**What to do**: Everything from the first line of the records to the line containing "Task: Click the grey fifth rating star", inclusive, is to be extracted exactly, and nothing more.
*-*-*
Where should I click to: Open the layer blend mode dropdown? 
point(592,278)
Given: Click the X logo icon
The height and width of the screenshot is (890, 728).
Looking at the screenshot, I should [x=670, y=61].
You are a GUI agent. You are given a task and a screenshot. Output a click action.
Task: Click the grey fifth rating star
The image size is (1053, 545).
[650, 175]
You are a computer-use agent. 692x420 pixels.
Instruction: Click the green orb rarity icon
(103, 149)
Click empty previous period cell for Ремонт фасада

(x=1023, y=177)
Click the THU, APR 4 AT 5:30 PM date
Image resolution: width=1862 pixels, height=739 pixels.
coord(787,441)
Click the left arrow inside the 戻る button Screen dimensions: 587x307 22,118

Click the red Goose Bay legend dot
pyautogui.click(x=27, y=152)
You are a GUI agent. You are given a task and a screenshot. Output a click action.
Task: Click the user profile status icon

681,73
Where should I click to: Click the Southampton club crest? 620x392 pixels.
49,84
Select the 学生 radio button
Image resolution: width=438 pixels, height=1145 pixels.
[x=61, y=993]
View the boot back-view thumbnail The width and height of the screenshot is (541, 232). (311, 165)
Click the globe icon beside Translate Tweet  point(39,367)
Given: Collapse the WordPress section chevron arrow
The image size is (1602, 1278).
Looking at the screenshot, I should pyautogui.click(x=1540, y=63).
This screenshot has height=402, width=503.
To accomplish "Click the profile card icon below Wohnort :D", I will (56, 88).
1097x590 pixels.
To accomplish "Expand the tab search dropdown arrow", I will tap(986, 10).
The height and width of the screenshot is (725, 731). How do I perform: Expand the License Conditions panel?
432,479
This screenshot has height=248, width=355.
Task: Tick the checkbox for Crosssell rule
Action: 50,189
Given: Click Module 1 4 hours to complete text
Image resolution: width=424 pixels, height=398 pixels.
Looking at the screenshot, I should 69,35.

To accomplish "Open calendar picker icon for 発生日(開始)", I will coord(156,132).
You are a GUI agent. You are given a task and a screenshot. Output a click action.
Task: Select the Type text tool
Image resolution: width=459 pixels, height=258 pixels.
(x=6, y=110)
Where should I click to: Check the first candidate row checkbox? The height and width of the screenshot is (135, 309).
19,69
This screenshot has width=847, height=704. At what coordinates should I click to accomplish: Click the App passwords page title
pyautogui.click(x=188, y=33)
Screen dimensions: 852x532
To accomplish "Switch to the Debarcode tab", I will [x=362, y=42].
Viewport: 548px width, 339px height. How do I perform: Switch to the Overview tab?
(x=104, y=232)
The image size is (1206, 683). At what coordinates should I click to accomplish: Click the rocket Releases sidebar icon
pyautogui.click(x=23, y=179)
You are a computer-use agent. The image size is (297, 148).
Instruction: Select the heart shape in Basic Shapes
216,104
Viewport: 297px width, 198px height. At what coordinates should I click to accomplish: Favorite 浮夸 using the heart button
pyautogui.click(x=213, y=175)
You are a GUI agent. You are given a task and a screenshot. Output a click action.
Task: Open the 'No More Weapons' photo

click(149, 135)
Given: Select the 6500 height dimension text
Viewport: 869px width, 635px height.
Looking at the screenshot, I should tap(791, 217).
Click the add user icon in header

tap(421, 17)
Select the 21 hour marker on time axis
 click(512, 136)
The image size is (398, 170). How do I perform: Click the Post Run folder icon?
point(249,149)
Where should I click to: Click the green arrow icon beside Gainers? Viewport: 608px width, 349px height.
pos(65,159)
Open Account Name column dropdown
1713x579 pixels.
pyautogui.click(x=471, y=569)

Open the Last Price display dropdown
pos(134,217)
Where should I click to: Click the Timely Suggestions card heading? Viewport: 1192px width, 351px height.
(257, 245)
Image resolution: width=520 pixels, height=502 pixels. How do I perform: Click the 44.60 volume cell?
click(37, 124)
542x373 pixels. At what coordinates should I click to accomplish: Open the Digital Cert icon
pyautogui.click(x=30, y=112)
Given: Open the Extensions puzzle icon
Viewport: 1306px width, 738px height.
*-*-*
**Response**:
Where should I click to: Open the layer blend mode dropdown? 
point(592,278)
Given: Click the X logo icon
The height and width of the screenshot is (890, 728).
Looking at the screenshot, I should [x=670, y=61].
You are a GUI agent. You are given a task and a screenshot. Output a click action.
Task: Click the grey fifth rating star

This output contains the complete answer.